**Page extract:**
Com. v. Montanez

Decision Date30 May 1991
Citation571 N.E.2d 1372,410 Mass. 290
PartiesCOMMONWEALTH v. Rufino MONTANEZ.
CourtUnited States State Supreme Judicial Court of Massachusetts Supreme Court

Neila J. Straub, Malden, for defendant.

Michael Fabbri, Asst. Dist. Atty., for Com.

Before LIACOS, C.J., and WILKINS, ABRAMS, NOLAN, LYNCH, O'CONNOR and GREANEY, JJ.

LYNCH, Justice.

The defendant, Rufino Montanez, was convicted of distribution of cocaine (second offense) and trafficking in cocaine in violation of G.L. c. 94C, §§ 32A (b ), 32E (b )(2) (1988 ed.). 1 The judge sentenced him to from nine to ten years on the distribution charge and from fourteen to fifteen years on the trafficking charge, the sentences to be served consecutively at the Massachusetts Correctional Institution at Cedar Junction. The defendant appealed, arguing that the judge erred in: (1) denying his motion for a new trial on the ground of ineffective assistance of counsel; (2) denying his motion to suppress certain evidence; (3) denying his motion to sever the two charges for separate trials; and (4) denying his motion for a required finding of not guilty on the trafficking charge. We transferred the case to this court on our own motion, and we now affirm.

The jury could have found the following facts from the evidence at trial. On February 6, 1988, the defendant sold three and one-half grams of cocaine to an undercover police officer at the defendant's Woburn apartment. For the following four months, police maintained continuous surveillance of the defendant as part of an ongoing drug investigation in the area. During this period the police noted that, when the defendant was at his apartment in the evening, a lighted lamp would be set in a certain second-floor window (though this window was not in the defendant's apartment), the defendant's black Lincoln Continental automobile would be parked outside, and foot and automobile traffic to and from the rear entrance of the apartment building would increase.

On June 3, 1988, the police obtained a search warrant authorizing a search of the defendant's apartment. The affidavit in support of the application for the warrant described the undercover purchase of February 6, 1988, and the observations gathered in the subsequent surveillance of the defendant. In addition, the affidavit included information provided by two confidential informants. The first informant stated that he had seen the defendant sell cocaine to others on four separate occasions, and that he had personally purchased cocaine from the defendant in May of 1988. All of these sales took place in the defendant's apartment. The second informant, according to the affidavit, also said that he had seen the defendant sell cocaine from his apartment, and added that "the way to know if Montanez is [doing] business is if the Black Lincoln [Continental] is outside the building" and "the window curtain is pulled back and a lamp is in the window."

**Recorded data:**
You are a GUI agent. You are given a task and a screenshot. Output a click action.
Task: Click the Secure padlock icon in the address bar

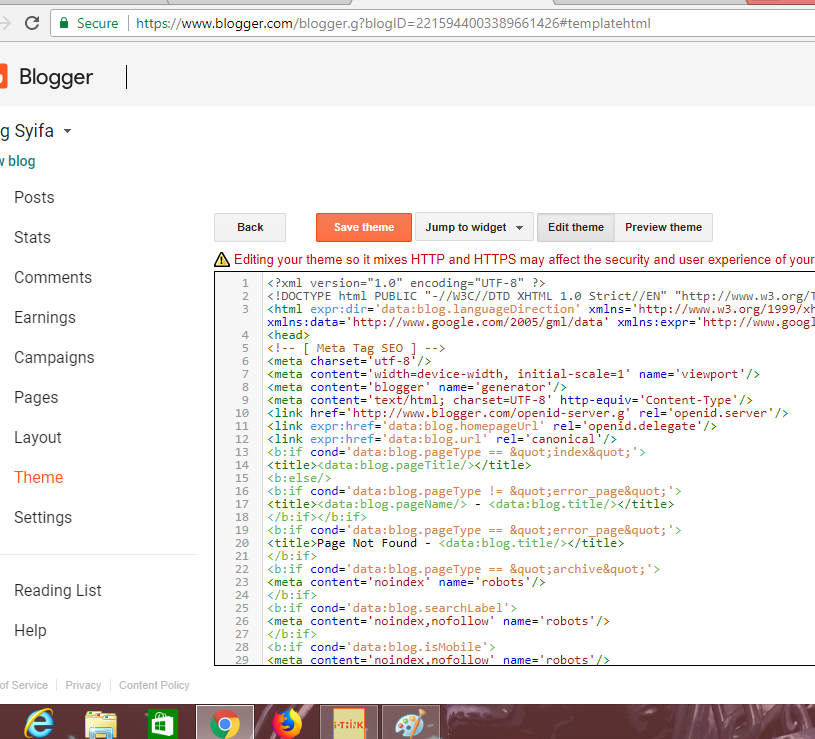62,22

**Work to be completed:** In the Commonwealth v. Montanez opinion, how much cocaine did the defendant sell to the undercover police officer on February 6, 1988?

**The reply:** Three and one-half grams.